John Ruskin's Praeterita, edited by Francis O’Gorman. Oxford University Press, £10.99, reviewed by Bernard Richards

Praeterita is one of the very best autobiographies of the 19th century. This new edition is in the Oxford World’s Classics series, and comes with an excellent introduction and notes. It records the life of John Ruskin, art critic, polymath and social thinker.

Alas, Ruskin went mad before it could be finished, but even in its incomplete state it is a charming and engrossing read.

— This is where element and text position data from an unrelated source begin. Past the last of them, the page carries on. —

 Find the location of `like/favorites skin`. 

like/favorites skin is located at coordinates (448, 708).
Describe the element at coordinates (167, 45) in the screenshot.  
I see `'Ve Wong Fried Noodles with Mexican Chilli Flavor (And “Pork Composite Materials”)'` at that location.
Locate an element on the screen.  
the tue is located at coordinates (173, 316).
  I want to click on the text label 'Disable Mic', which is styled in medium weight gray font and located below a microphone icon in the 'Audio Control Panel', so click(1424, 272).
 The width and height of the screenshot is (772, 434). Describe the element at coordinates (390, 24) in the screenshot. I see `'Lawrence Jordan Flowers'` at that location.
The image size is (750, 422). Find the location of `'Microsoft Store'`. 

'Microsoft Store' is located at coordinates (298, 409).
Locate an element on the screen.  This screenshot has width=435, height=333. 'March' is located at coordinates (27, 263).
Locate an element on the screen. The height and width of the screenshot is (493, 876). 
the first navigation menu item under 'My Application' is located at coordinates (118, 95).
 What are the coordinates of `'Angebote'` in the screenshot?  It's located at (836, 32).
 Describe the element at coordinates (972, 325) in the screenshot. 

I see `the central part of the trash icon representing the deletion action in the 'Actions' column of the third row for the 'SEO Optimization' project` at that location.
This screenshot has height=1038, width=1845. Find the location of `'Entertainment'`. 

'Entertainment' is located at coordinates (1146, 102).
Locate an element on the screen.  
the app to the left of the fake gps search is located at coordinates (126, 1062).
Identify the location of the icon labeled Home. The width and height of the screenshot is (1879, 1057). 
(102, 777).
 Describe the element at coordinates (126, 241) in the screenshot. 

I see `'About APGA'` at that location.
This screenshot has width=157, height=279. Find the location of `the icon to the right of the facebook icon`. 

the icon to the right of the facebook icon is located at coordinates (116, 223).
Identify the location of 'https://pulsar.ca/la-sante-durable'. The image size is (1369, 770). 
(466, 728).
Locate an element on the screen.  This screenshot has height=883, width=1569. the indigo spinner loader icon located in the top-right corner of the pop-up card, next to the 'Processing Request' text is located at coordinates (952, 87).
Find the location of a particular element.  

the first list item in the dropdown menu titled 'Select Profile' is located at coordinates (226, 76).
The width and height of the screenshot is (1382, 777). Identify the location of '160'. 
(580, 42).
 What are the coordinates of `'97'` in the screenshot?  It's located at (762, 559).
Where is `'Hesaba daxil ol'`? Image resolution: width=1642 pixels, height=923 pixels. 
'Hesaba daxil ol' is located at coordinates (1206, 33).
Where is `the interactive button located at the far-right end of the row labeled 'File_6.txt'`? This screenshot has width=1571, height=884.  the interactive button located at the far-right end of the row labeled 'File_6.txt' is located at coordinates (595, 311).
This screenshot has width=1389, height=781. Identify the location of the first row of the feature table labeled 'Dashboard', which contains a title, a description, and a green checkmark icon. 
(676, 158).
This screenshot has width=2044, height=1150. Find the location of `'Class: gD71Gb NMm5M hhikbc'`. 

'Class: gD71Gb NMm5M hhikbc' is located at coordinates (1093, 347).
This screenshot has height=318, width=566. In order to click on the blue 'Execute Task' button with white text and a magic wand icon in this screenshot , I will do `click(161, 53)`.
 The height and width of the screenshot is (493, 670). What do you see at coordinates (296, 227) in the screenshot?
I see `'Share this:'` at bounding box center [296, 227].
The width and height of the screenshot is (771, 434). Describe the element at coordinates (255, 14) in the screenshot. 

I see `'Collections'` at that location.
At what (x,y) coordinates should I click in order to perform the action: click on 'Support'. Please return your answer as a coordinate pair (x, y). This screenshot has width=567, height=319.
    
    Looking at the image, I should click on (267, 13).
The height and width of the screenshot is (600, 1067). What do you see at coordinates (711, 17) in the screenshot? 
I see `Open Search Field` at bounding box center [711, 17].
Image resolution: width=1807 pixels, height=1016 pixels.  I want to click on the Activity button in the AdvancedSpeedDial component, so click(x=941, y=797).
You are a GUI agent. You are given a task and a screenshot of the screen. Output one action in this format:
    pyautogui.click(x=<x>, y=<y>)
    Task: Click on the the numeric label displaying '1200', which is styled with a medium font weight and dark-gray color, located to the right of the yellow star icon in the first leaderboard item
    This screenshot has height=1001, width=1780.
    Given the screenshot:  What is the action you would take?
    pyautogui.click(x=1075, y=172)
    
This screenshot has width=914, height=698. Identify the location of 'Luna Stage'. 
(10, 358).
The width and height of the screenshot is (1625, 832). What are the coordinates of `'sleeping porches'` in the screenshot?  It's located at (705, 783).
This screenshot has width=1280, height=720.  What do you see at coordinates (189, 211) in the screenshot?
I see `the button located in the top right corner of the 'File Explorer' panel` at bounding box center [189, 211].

There will be renewed interest in Ruskin shortly, because he and his wife are to be the subject of Effie, a film written by Emma Thompson and starring her husband Greg Wise as Ruskin and the teenage Dakota Fanning as Effie. However, Praeterita will be unable to fill in the blank spaces of the notoriously disastrous marriage, which was never consummated, because the whole episode was so distressing for Ruskin that he could not bring himself to record it.

It was not reticence that explains the lacuna but sorrow, since elsewhere Ruskin does not hesitate to reveal embarrassing facts about himself, rather as Dickens’s David Copperfield and Pip Pirrip put aside vanity and make fun of themselves.

Of special interest for Oxford readers will be the chapters concerning his undergraduate life at Christ Church, and his famous evocation of worship in the cathedral, the congregation “orderly, as the crew of a man-of-war, in the goodly ship of their temple”.

It’s not all serious though — there is an account of the geologist, fossil collector and dinosaur discoverer William Buckland, Canon of Christ Church, serving mice on toast and employing “polite little Carolina lizards” to keep flies from the table.